Buying your first home can be so exciting!
It can also be overwhelming.
Maybe you just graduated from college. Maybe you are newlyweds, or maybe you have finally saved up enough money to leave the rental world. It’s a thrill, but it can also be complicated.
When setting out on the adventure of looking for your new cottage or castle, you can easily make the journey harder by stumbling on these “all too common” pitfalls.
What are they? So glad you asked.
1. Looking at houses before you get qualified for a mortgage.
You got caught up in the wonderland of the moment (watching lots of HGTV) and forgot to sit before a lender and see if you are even financially eligible.
Depending on the market, inventory can be pretty tight due to more buyer demand. If you aren’t pre-approved, you could lose your dream home once you have found it. Without being qualified, you won’t even know what your price range to “dream” is.
So make sure and get qualified first.
2. Only talking to one lender.
A good lender will help you thoroughly analyze your situation and let you know if they see any potential roadblocks down the road. They can also help clarify your home-buying options.
Make sure and talk to at least three and compare their fees, rates and loan terms. Also, pay attention to their customer service and response times. Both are important in the lending process.
3. Buying a house that you can’t afford.
This happens a lot. And in the case of young couples, it is almost a pandemic in and of itself. Don’t let your eyes overload your stomach. That fifth bedroom for all your guitars (that you don’t even have yet) isn’t as appealing when it comes to a weighty price tag that bangs on your bank account each month.
Get what you love and love what you get. Just make sure it isn’t a burden later. Talk to friends and family and get their perspective also. Those close to you will be able to see the purchase from an unbiased perspective.
4. Ignoring your credit.
I know, I know. I sound like your Mom here but this one can hurt you. Being able to buy a home starts early in the ways we treat our finances. All those “needs” that were purchased earlier in life and then later were neglected to pay off.
Any new loans or credit card accounts can jeopardize you at closing. Take the time and build your credit up to a good standing and get rid of any of those accounts that you don’t need.

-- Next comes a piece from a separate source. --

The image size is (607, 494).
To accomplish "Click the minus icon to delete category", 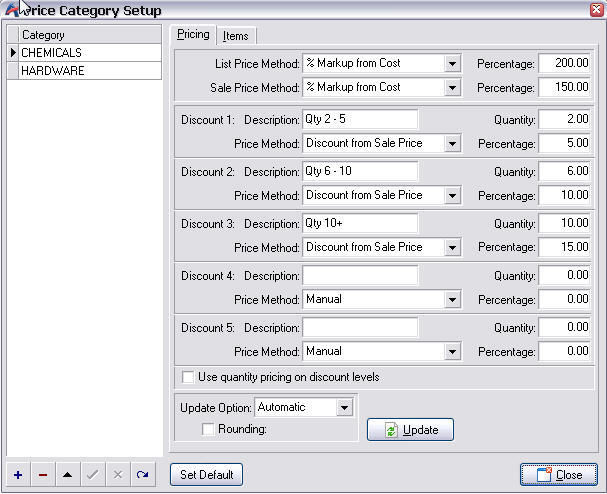I will (43, 475).
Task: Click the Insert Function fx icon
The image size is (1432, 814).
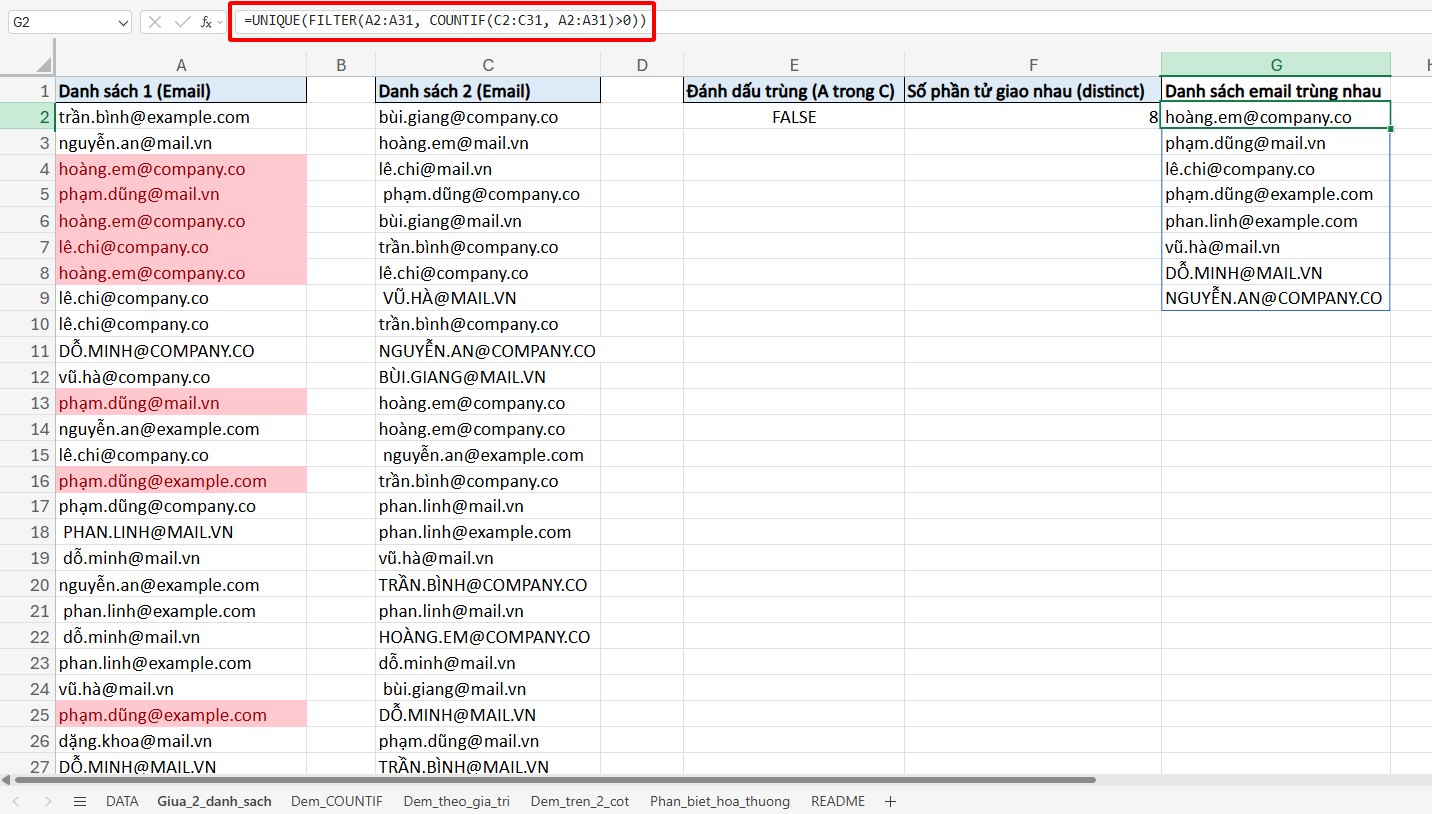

During the process of the sale, be fiscally responsible and don’t make any large purchases on credit or get a new loan if you can help it.
5. Moving too fast.
Buying a home is a process that shouldn’t be rushed. It’s about that word we all love to hate…
It would be good to get a timeline of the process at least a year in advance. Keep in mind that it could take months or even years to be able to save up enough money or to repair bad credit or save up for a down payment.
Closing on a home includes a lot of details and lots of little costs that you may not be expecting. The more you have saved up, the easier the process will be and the more confident you can feel about everything going just like you want it to go.